# I'm calling it now- Drew Gooden is gonna blow up in the Magic Kingdom



## Louie (Jun 13, 2002)

I'm still in shock that West did this deal; even if Drew was a bad fit, I would think he could have gotten something better than Mike Miller. I really think Gooden has the potential to be a 20 and 10 guy, very much in the mold of Antawn Jamison. Strong and surprisingly athletic with a sweet J, Gooden is poised to become a very good player in this league, and playing w/ Tmac is only gonna make him better. Suddenly, Orlando seems like it might actually be going somewhere. If Hill ever comes back, this is arguably the best team in the East.


----------



## ChiBron (Jun 24, 2002)

> Strong and surprisingly athletic with a sweet J, Gooden is poised to become a very good player in this league, and playing w/ Tmac is only gonna make him better. Suddenly, Orlando seems like it might actually be going somewhere. If Hill ever comes back, this is arguably the best team in the East.


Ok, lets not get carried away now. They were playing the Bulls and still let them score 50 pts in the paint. They have still got major issues down low. Gooden is good, but he's only a rookie. AND forget abt Grant Hill returning. His career is done. What the Magic have is a top 3 player in T-mac, and a bunch of nice shooters who r barely decent at other aspects of the game.


----------



## jazzy1 (Jul 16, 2002)

Gooden to me is worth the deal alone because I think he's just a better commodity than Miller is but Giracek was the steal of that deal. He can score and flat out shoot. And with the attention TMac draws he'll get all Millers open looks.


----------



## Louie (Jun 13, 2002)

Yeah, I know Hill's probably gone, I was really just thinking hypothetically. If he did somehow come back and get anywhere close to where he was, you don't think that this lineup is one of the tops in the East?

++++++++

__Short task 1__.
Answer these questions about the forum thread on Drew Gooden, one line each, marked (a), (b) and (c) as below.
(a) To which player does Louie compare Gooden?
(b) How many points in the paint does ChiBron say the Magic let the Bulls score?
(c) Whom does jazzy1 call the steal of the deal?
__Short task 2__. Go on with the forum thread about Drew Gooden, starting after its final post.

__Rows__.
++++++++

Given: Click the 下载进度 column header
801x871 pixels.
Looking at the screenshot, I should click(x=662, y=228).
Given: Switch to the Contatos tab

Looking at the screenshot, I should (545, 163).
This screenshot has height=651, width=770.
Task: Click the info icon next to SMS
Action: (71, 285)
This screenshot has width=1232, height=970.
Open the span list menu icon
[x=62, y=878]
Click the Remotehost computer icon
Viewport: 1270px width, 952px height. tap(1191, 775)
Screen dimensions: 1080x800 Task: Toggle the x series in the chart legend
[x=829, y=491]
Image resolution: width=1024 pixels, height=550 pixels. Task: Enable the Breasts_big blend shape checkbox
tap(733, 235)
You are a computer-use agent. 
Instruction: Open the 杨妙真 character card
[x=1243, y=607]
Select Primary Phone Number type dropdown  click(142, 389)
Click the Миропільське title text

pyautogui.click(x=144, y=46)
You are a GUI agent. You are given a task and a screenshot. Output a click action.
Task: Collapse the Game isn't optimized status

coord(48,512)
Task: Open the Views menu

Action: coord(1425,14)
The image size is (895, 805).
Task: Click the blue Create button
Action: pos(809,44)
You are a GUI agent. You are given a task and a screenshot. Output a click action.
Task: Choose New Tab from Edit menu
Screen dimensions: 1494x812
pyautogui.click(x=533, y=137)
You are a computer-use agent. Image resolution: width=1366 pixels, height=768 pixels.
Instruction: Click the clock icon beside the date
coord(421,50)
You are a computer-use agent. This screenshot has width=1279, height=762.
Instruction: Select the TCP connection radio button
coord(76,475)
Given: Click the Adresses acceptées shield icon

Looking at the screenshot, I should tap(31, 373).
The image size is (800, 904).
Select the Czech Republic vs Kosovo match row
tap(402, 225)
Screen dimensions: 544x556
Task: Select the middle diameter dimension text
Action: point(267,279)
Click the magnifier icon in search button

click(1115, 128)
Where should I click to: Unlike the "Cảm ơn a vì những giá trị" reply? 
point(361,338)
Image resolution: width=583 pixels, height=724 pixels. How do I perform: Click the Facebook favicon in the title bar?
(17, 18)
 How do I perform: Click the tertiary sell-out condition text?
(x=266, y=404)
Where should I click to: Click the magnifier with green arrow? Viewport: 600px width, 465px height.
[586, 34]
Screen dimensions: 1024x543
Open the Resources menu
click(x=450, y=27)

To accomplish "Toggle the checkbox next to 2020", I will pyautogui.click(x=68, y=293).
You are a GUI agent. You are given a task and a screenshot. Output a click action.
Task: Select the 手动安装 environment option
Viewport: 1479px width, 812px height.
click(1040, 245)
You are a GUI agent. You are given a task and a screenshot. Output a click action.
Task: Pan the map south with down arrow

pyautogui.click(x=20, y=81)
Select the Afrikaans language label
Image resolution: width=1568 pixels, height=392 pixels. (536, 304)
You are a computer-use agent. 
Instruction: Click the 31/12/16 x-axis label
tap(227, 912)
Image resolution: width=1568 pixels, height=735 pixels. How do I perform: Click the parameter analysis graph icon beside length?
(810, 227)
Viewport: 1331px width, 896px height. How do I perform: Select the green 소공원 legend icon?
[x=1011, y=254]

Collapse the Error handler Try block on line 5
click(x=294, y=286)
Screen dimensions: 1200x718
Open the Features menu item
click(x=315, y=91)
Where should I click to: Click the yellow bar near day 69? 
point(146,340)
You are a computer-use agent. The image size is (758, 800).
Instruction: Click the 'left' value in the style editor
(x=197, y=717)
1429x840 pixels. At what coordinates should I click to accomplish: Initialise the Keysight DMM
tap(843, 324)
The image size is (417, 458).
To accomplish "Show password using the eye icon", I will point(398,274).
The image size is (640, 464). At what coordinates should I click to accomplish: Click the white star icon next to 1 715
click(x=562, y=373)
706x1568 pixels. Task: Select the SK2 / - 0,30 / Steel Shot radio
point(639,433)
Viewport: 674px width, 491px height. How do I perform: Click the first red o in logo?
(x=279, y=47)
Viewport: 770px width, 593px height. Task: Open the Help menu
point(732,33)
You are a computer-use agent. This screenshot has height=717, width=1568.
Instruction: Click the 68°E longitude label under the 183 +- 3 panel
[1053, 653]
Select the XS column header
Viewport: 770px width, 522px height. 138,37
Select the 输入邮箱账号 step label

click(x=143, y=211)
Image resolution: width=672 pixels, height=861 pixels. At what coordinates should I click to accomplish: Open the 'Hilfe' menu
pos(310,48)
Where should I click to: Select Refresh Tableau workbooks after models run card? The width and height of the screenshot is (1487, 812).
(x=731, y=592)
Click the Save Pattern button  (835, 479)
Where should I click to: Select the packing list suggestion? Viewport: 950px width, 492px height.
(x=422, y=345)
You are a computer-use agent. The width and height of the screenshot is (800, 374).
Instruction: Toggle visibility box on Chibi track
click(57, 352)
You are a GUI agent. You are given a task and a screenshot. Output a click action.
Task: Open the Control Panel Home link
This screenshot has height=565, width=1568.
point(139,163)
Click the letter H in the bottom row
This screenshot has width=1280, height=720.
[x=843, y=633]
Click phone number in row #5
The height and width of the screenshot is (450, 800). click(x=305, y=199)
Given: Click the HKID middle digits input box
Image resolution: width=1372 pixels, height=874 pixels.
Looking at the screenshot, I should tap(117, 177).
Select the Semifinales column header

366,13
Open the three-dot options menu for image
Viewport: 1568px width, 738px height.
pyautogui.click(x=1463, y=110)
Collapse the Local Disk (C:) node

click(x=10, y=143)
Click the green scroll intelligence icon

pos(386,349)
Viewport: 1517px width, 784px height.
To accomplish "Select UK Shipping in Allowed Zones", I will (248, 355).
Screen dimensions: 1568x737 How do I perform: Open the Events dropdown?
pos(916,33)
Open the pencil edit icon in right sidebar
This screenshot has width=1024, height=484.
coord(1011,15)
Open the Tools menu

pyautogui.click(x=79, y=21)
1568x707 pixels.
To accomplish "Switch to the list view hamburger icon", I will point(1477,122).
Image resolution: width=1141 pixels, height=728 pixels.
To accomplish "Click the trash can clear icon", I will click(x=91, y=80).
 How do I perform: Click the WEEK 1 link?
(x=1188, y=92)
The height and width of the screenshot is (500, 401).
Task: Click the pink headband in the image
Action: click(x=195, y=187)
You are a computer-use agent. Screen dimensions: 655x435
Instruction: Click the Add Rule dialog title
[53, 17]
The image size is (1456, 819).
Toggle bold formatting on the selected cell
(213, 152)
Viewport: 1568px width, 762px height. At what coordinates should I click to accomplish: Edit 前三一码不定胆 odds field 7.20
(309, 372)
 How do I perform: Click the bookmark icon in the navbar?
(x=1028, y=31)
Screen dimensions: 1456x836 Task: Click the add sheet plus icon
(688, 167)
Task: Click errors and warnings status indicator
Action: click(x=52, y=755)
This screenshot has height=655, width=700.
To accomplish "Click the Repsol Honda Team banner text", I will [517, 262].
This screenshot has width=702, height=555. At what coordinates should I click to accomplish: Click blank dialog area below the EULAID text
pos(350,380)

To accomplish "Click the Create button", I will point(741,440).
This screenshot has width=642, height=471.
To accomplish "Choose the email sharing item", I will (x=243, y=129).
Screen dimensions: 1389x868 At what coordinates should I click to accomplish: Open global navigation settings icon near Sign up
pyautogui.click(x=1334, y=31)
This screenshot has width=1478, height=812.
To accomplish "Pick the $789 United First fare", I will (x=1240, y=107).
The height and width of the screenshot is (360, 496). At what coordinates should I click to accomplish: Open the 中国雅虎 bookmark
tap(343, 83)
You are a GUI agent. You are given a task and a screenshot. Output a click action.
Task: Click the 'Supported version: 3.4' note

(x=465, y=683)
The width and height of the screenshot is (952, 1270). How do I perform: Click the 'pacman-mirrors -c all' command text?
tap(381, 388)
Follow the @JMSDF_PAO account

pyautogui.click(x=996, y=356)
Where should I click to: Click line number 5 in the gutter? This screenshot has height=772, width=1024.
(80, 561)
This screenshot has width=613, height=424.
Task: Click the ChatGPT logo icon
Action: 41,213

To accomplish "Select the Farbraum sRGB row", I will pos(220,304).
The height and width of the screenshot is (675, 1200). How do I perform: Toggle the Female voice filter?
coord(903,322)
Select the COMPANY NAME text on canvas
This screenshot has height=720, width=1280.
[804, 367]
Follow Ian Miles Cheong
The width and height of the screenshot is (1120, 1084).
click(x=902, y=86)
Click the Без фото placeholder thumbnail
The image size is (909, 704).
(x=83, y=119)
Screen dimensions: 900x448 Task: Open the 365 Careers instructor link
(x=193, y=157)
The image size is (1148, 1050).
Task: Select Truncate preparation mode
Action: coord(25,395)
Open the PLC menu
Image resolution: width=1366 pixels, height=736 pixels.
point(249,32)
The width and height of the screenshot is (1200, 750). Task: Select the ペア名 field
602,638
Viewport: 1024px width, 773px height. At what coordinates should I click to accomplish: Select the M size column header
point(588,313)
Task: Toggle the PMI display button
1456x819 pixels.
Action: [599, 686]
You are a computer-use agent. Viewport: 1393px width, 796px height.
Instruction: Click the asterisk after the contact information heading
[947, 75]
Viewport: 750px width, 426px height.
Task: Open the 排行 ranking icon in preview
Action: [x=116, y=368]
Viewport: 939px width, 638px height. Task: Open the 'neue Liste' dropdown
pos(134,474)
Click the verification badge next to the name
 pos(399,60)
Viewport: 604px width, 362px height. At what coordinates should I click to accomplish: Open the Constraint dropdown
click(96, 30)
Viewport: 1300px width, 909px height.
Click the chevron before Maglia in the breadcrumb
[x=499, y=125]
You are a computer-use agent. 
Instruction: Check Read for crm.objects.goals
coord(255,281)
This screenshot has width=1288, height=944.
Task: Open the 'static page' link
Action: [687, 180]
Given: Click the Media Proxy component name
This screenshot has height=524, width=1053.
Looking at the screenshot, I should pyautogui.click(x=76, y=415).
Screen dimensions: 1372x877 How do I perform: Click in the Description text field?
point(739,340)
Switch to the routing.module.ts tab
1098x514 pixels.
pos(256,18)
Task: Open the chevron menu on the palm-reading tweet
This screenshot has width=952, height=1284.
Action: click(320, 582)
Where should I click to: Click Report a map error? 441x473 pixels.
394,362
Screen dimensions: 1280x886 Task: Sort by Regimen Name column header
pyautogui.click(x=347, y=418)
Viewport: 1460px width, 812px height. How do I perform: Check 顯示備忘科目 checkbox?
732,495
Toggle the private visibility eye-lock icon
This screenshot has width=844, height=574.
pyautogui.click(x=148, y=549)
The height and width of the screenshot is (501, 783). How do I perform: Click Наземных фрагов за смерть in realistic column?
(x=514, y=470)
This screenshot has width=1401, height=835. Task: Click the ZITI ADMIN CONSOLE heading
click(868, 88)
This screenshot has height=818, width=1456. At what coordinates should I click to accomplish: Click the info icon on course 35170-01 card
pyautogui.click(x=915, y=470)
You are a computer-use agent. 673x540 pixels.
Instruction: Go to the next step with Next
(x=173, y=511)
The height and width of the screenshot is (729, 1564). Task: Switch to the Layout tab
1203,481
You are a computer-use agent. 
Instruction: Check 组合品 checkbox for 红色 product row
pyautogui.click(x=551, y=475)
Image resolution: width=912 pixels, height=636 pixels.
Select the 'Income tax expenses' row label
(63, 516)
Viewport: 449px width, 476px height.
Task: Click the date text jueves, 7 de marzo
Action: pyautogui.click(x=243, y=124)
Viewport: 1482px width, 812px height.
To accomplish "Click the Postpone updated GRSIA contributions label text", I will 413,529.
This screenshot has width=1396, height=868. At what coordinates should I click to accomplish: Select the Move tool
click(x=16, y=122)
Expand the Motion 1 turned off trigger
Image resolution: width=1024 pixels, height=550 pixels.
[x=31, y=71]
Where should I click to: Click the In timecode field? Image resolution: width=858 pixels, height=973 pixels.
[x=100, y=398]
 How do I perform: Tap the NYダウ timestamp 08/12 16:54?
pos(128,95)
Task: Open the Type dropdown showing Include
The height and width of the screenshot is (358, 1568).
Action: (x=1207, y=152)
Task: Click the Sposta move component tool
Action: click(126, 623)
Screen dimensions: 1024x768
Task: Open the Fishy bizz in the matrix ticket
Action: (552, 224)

++++++++

__Final answer 1__.
(a) Antawn Jamison
(b) 50
(c) Giracek

__Final answer 2__.
PG-Armstrong
SG-TMac
SF-Hill
PF-Gooden
C-DeClerq


----------



## ChiBron (Jun 24, 2002)

^^^ Once again, i still don't think they have enuff up front to be as good as the nets or pacers. I have been following the Magic very closely this year and their inside D and rebounding is by far the worst i have seen in the league since a LONG-LONG time. The only way they can be among the top teams in the east is if Gooden goes on to become a top caliber PF. Offensively, they can hang around with anybody though.....thats ofcourse, when both t-mac and hill r playing.


----------



## ghettobryant (Feb 15, 2003)

Until the Magic get a good center, they won't be an East Conference Finals contender. That could all change in the offseason if they acquire Kwame Brown and develop him, which they likely will.


----------



## spartanfan2003 (Jul 12, 2002)

You should have seen Miller tonight. He rocked the Grizzlies world. If they had Gooden then he would be getting 4 points and 4 rebounds. This is one good night for Gooden, he is very inconsistant.

And to we really need three threads on Miller/Gooden/Magic?


----------



## rynobot (Oct 10, 2002)

moved by rynobot


----------



## BCH (Jun 25, 2002)

> Originally posted by <b>ghettobryant</b>!
> Until the Magic get a good center, they won't be an East Conference Finals contender. That could all change in the offseason if they acquire Kwame Brown and develop him, which they likely will.


Where do you get that from? Who are they going to offer? Drew Gooden?


----------



## c_dog (Sep 15, 2002)

> Originally posted by <b>Lidstrom</b>!
> If they had Gooden then he would be getting 4 points and 4 rebounds. This is one good night for Gooden, he is very inconsistant.


And that's why he's averaging over 12pt and 5rbs... ??? -_- 

The Grizzlies didn't have room for Gooden. That's the only reason they traded him. And they desperately needed a SF. That's why Mike Miller fits in so well, just like why Gooden fits in so well in Orlando.


----------



## bdachakeya (Jun 10, 2002)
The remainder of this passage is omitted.